So down I headed and midway, damned if one of the stairs didn't let loose and I crashed through, cartoon style, one leg straight down until my crotch found the next stair. As it was inconvenient to fall further, I pitched into the stone wall at my side.
I wasn't really hurt (as measured by bones sticking through flesh and clothing), but lost some skin here and there and was deeply banged. As the shock wore off and I was still astraddle the broken stairs, friends, a wave of sadness washed over me that I can barely describe, and won't really try. Sad deep sadness.

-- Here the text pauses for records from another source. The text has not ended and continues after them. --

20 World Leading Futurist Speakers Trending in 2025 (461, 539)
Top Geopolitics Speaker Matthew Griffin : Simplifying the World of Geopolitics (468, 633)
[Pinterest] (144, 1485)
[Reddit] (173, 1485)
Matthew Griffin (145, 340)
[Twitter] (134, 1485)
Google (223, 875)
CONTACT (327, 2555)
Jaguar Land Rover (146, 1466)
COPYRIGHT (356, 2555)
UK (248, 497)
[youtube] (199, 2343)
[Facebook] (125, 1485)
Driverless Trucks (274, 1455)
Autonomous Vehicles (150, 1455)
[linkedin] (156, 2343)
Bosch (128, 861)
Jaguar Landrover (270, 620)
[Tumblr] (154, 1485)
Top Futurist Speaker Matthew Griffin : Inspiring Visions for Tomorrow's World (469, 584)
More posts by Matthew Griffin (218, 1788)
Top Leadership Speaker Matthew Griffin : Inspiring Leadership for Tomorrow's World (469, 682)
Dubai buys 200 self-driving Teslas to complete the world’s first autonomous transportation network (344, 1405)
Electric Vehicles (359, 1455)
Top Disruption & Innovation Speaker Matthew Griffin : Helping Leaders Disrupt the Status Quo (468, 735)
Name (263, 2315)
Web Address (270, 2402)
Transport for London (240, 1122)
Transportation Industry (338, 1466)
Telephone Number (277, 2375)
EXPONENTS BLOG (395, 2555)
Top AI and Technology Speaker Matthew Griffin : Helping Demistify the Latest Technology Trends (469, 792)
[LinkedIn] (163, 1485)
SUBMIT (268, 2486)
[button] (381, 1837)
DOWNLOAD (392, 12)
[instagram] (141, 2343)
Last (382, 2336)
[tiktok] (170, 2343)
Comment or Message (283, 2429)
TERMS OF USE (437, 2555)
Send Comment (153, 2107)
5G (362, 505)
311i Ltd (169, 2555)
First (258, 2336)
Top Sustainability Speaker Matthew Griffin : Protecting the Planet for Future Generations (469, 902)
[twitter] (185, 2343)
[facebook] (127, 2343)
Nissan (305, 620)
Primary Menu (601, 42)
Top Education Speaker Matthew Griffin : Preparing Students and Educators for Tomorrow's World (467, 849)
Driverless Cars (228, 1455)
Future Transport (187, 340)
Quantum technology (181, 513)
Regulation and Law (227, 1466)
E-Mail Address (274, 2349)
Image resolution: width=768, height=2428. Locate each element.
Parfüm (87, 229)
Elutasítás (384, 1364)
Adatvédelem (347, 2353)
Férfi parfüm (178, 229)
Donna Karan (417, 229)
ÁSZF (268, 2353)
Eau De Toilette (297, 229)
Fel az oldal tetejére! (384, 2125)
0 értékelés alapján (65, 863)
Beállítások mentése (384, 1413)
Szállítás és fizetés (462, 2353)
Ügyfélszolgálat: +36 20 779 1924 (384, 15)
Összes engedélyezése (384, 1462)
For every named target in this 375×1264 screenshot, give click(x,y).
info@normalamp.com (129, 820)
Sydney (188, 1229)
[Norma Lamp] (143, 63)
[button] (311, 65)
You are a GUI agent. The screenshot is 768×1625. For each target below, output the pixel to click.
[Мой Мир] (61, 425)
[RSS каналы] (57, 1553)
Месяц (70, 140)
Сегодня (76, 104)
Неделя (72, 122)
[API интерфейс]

Big nauseating waves of mama.
Have I mentioned in any recent posts that I'm reading Sarah Vowell's The Wordy Shipmates? I don't think I have. Great book. (Heffernan at the Times hates it. Or hates SV. Or both. She has her knickers in a twist about it. She doesn't think I should be learning from a comedic smart-ass, she thinks I should be learning from a serious academic. But, Heff, I already didn't do that.) Opened my eyes to the Massachusetts Bay plantation founders. I'm about three quarters of the way through. At a few junctures in the book there are events which those men and women 350 years ago clearly took to be their lord giving them big hints about what to do or not do: they are aghast when their brethren don't take the hints.
Sooo, anyways, there I am, weepy on the broken stairs, John Winthrop and Roger Williams looking on from Calvinist heaven. OK. I hear you, dudes. I'm pretty sure the message isn't just to fix the stairs. I'm working on it.
(By the by, this isn't the first time I've gone through that staircase.)